Would you retype, word for word, the line with "Screen dimensions: 800x449" and each line after it to the end of the entries below, leaving the pictures out?
= Beginning of Section =
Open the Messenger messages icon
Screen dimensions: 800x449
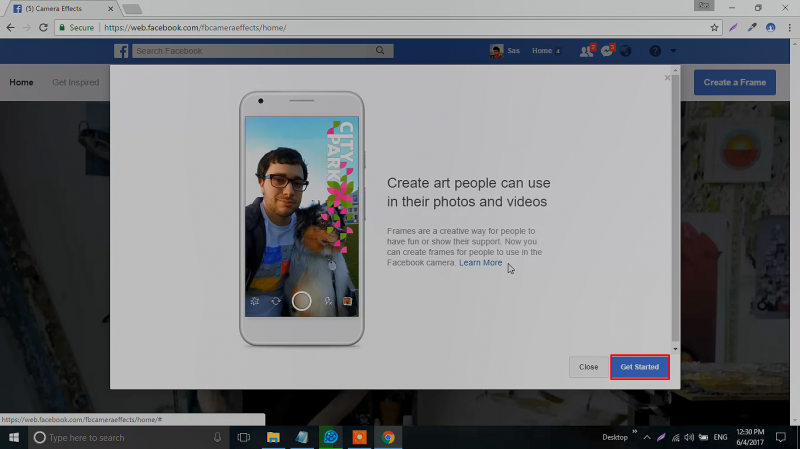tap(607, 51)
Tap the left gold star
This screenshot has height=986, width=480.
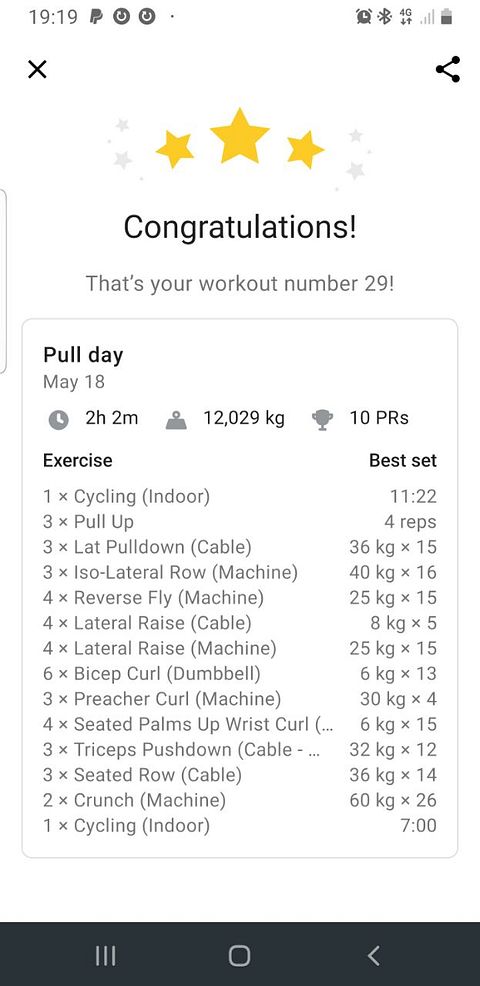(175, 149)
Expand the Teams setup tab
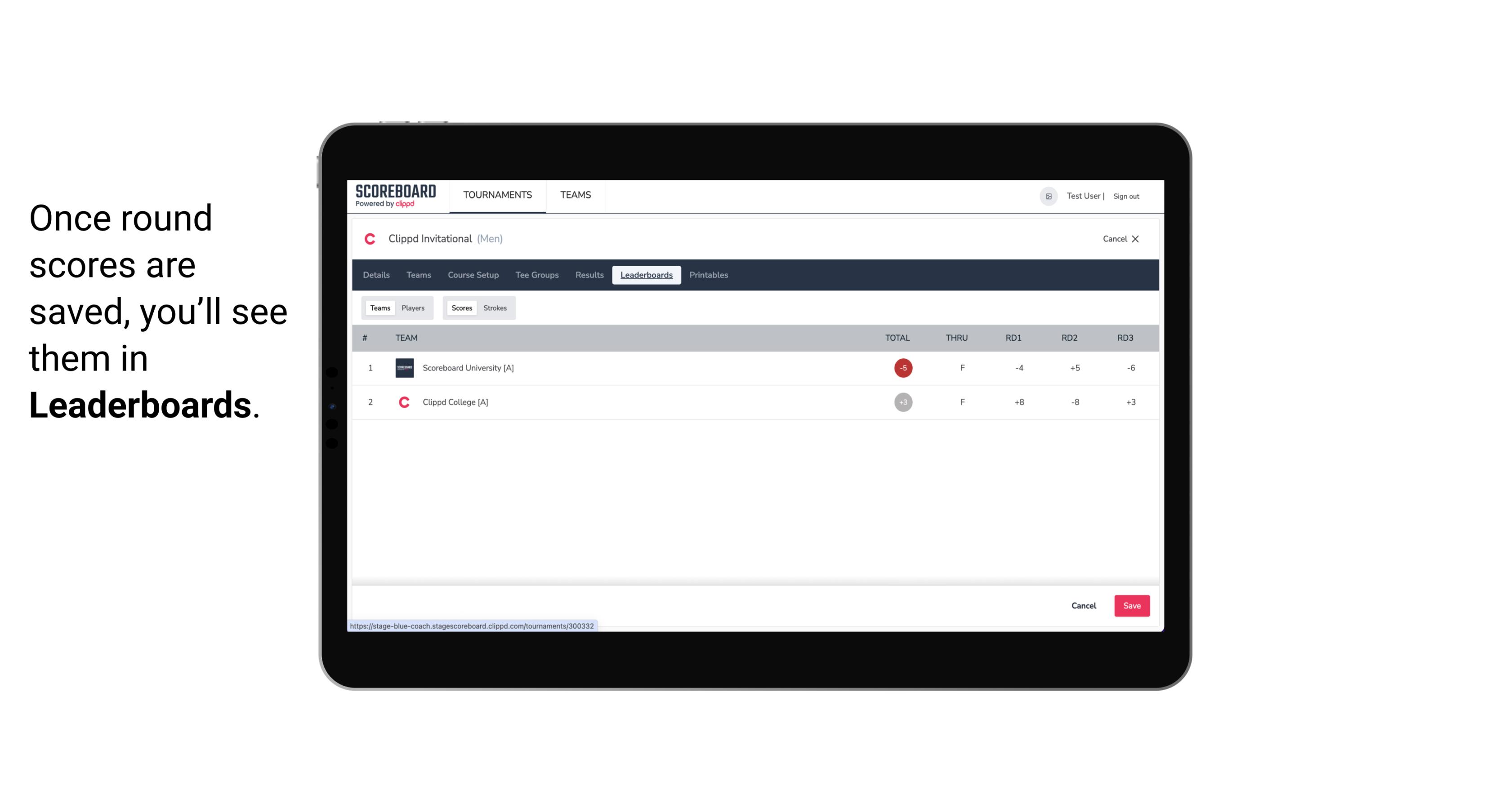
= End of Section =
## ANSWER TO THIS PROBLEM
Screen dimensions: 800x449
tap(607, 51)
Tap the left gold star
This screenshot has height=986, width=480.
(175, 149)
Expand the Teams setup tab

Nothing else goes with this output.